**Collected data:**

■ ■ ■ ■ ■ ■ ■

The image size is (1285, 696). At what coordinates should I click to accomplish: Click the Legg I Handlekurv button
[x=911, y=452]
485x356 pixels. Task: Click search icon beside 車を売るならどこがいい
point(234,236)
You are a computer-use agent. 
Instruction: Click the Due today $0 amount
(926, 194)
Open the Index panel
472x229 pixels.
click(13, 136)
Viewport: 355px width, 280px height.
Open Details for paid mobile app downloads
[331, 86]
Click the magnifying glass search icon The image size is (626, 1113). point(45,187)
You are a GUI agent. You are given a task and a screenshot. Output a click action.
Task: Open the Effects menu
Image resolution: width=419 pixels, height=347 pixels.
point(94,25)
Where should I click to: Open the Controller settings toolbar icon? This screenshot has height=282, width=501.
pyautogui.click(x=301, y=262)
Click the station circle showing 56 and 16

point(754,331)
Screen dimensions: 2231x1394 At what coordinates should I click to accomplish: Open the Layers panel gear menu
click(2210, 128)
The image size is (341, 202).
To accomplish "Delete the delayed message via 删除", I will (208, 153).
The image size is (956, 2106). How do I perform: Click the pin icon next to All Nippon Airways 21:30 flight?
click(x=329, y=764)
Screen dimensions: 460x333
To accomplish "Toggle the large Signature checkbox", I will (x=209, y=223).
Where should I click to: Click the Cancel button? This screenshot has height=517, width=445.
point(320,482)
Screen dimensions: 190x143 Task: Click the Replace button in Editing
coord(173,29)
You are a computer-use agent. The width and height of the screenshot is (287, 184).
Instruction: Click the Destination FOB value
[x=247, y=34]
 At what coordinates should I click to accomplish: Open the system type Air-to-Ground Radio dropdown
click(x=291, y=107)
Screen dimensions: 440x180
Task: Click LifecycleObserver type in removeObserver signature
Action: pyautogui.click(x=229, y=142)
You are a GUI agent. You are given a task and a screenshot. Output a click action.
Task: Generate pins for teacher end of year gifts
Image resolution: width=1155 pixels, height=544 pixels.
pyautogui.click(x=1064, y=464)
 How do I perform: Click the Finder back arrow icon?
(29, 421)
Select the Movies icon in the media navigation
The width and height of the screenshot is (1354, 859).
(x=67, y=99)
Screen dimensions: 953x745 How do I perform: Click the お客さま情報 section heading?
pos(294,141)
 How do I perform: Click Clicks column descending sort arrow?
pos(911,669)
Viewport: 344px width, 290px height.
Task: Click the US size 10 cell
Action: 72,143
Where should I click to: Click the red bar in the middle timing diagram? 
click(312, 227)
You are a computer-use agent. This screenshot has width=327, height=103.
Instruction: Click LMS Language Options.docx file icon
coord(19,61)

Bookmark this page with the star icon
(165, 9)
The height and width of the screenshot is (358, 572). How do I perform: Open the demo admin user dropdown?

■ ■ ■ ■ ■ ■ ■

**DO THIS:** Please count the lines in the data above that contain the string "point", treating uppercase and lowercase as different. Reply with only the number.

**SOLVED EXERCISE:** 5